** Begin TEXT EXCERPT **
The downside of this is that the codecs would be built in HTSlib by a different system from the one they are built by in the native htscodecs project; in particular, with different compile flags than as determined by the htscodecs build system. OTOH they would be built with the same compile flags as the rest of HTSlib — so there are pros and cons here; it's a tradeoff. My suspicion is that the differences would be minimal anyway.

The big advantage is that htscodecs is free to use automake and libtool (boo, hiss 😄) if it wants to, and this will have no effect on HTSlib. However perhaps it would be worth revisiting the htscodecs build system to focus on just test harnesses for the various codecs.

[Rob]

The main issue with this pull request is how we manage the new forced dependency on the htscodecs library. It at least needs additional configure options to allow linking against an external htscodecs, as distributors like Debian will want to include it that way.

[James]

It also doesn't necessarily have to use the build system or be a library. It could be done within the htslib Makefile […] That won't be flavour of the month with Debian though.

Even though Debian have already jumped the gun and drafted a shared library package from James's draft repository, HTSlib and htscodecs have a choice about whether to facilitate that. It's really a question of managing expectations.

Debian perfectly reasonably likes to debundle separate libraries so that the subproject can be independently updated and the superproject gain from that (getting bug fixes etc).

However one point of view here is that htscodecs really isn't a separate library — it's just a collection of source files. There's no intrinsic reason why HTSlib or htscodecs need to facilitate using or building htscodecs as a library, when they claim that htscodecs is just a git-native way of sharing some code between HTSlib and io_lib — a more reliable form of klib's copying files around between projects.

The claim is that by only having HTSlib (and io_lib) with released versions, and each HTSlib release determining the htscodecs submodule commit that it's used with, maintenance and support are simplified. (E.g. the need to maintain yet another stable API is avoided entirely!) Behaviour from bug reports is easier to understand because there isn't a random combination of htslib version and codec version.

This point of view will be more palatable if htscodecs doesn't present itself as a library. I haven't really looked at how io_lib uses it, but if the htscodecs build system was changed to just build a bunch of *.o files that can be linked with their test harnesses, then it would be clear that this code was not intended to be separated as a library. There may be temporary squealing 😄 but I suspect packagers would come around to just using HTSlib's / io_lib's native inclusion of these source files. Particularly as HTSlib/io_lib releases should be frequent enough to keep up with the (in the fullness of time) likely small infrequent updates to the codecs.

@jkbonfield
Copy link
Copy Markdown
Contributor Author

Even though Debian have already jumped the gun and drafted a shared library package from James's draft repository, HTSlib and htscodecs have a choice about whether to facilitate that. It's really a question of managing expectations.
** End TEXT EXCERPT **
## WORK TO DO
Answer the following from the text excerpt above, one answer per line.
(a) Which two build tools is htscodecs said to be free to use without any effect on HTSlib?
(b) Which distributor is named as wanting to link against an external htscodecs?
(c) Besides HTSlib, which project is described as sharing code through htscodecs?
** Begin AVAILABLE DATA **
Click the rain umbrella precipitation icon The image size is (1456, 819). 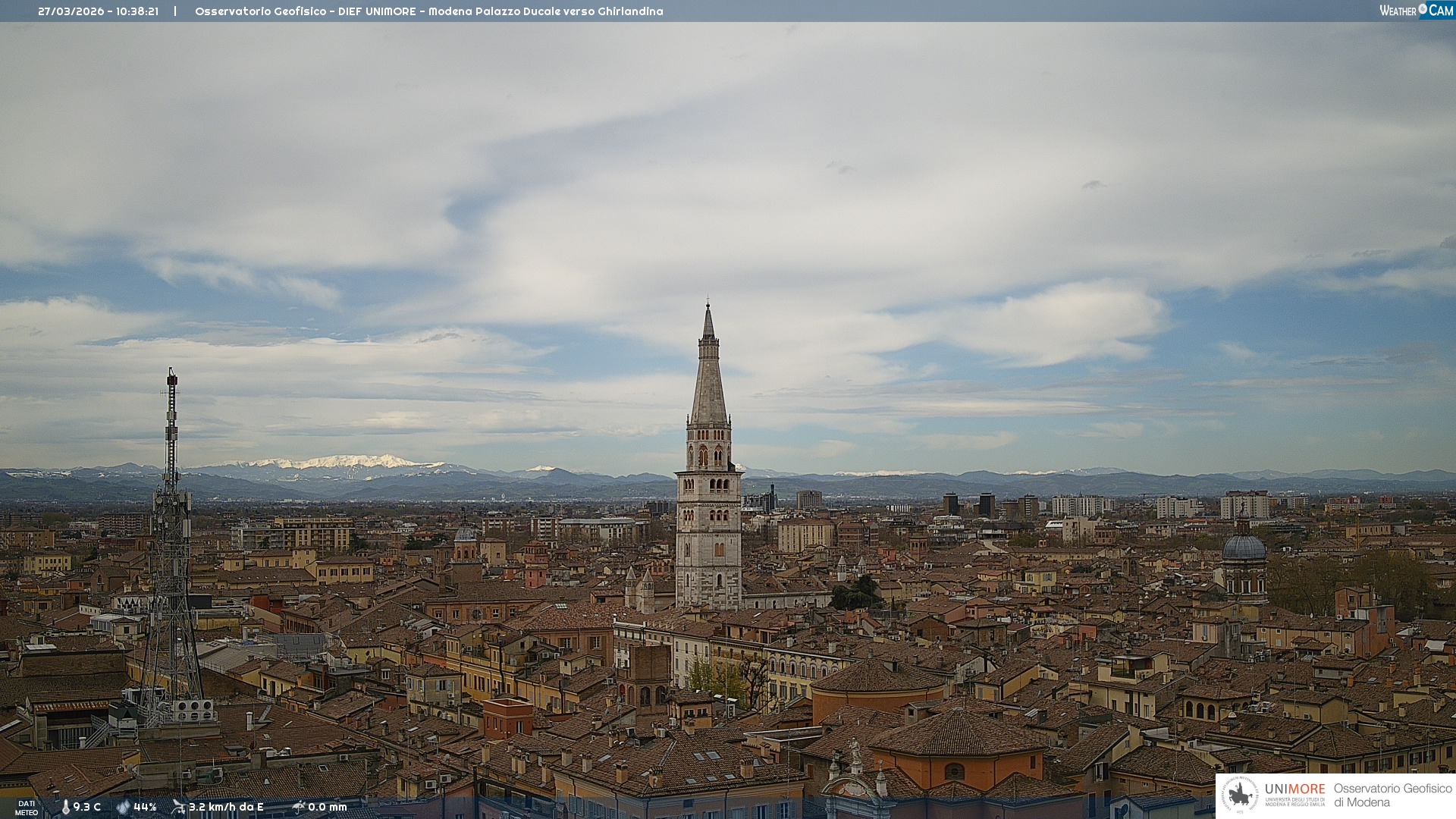[x=298, y=807]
** End AVAILABLE DATA **
## EXERCISE SOLUTION
(a) Automake and libtool.
(b) Debian.
(c) io_lib.